言葉
「ねえ?ほんとに現れんかな?こんなので」
「おいおい。お前もう忘れたのか?玲香も前やっただろ。担当した最初の事件でお前をおと.......敵を誘き寄せるためにやった前例があるからな」
今明確に囮と言いかけ、別の言い方に直し、私は後でキッチリそのお返しをするとして今は取り掛かっている尾行に集中することに意識を傾けていた。
庵の提案により示された作戦は私が最初に接した事件と同じようなものだが、その対象者は少し違い、今回は木下さん自らが誘き寄せるために帰りの夜道を一人で歩くことにさせ、何か怪しい気配を感じれば、すぐに私たちが駆けつけれるように若干の距離をとりながらそのストーカーが来るのを待ち受けることにした。
これは仮に私たちの存在がバレてしまえばそれで計画は一気に狂ってしまうものであり、慎重に慎重を重ねなければいけない息の詰まるような作業である。

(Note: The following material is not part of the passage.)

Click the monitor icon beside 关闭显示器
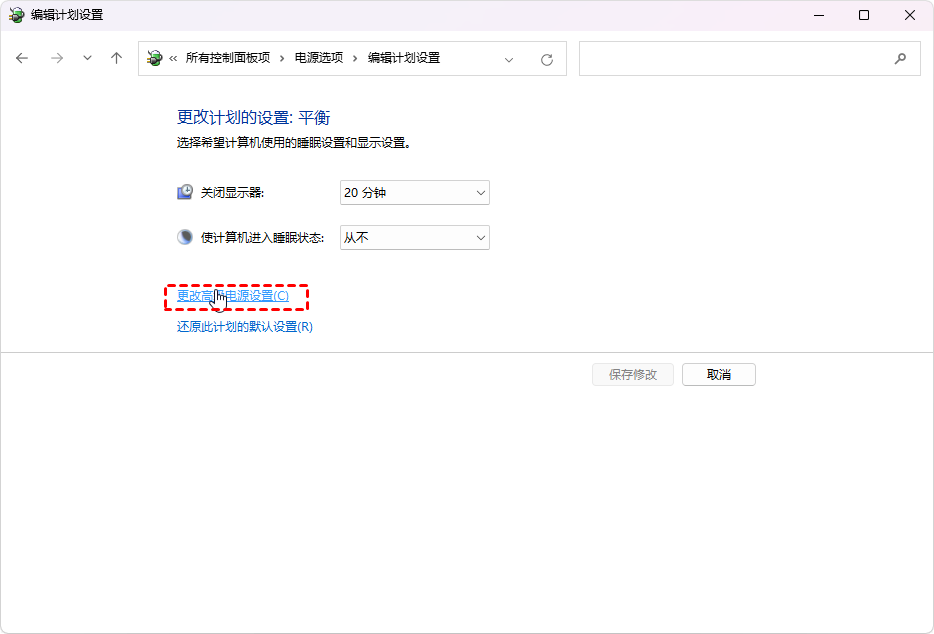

私は庵の指示で木下さんと住んでいるマンションが同じであることから可能性としてストーカーから顔を覚えられているというリスクもあるため、黒いキャプリーヌのような帽子を被り、なるべく顔を隠すようにして歩き、庵も私とも極力距離をとりながら、彼女の周りを警戒して回る。
その時、庵は電柱近くの不自然な位置で立ち止まり、私も庵が突然立ち止まった理由に探るべく辺りを見ると私たちが歩いている道とは別方向から誰か木下さんの後ろをついていくように歩いている人物がいることが確認できる。
背丈は170ぐらいの細身の人間の男のような見た目であり、一見その姿だけ見れば普通の人間がストーカー行為を行なっているという解釈となるが、やはりそれなりにこの仕事を続けてきたことによる経験則からなのか何か普通の人間ではないことが私には感じ取れ、私の勘を確かめるために近くの電柱で立ち止まっている庵のもとへと向かう。
「庵。もしかしてあいつがストーカーかな」
「ああ。おそらくそうだ。ただ、何か様子が変だな」
「やっぱり?私もあいつの正体はバケモノのような気がするんだよね......」
「いや、違う。おそらくバケモノはバケモノなんだが、何か今までのやつとは毛色が異なるぞ。まるであの工事現場で襲ってきたあいつみたいだ」
工事現場で私たちを襲ってきたあいつ........。
思い出したくもないが、今でも忘れない。それにあの場にいた庵たちは全く気がついてないが、今回の木下さんの証言とあのストーカーの共通点のようなものが一つだけあることを思い出す。
それは何か言葉のようなものを発しているという今までにはない不気味で不可解な共通点を彼らが持ち合わせていることだった.......。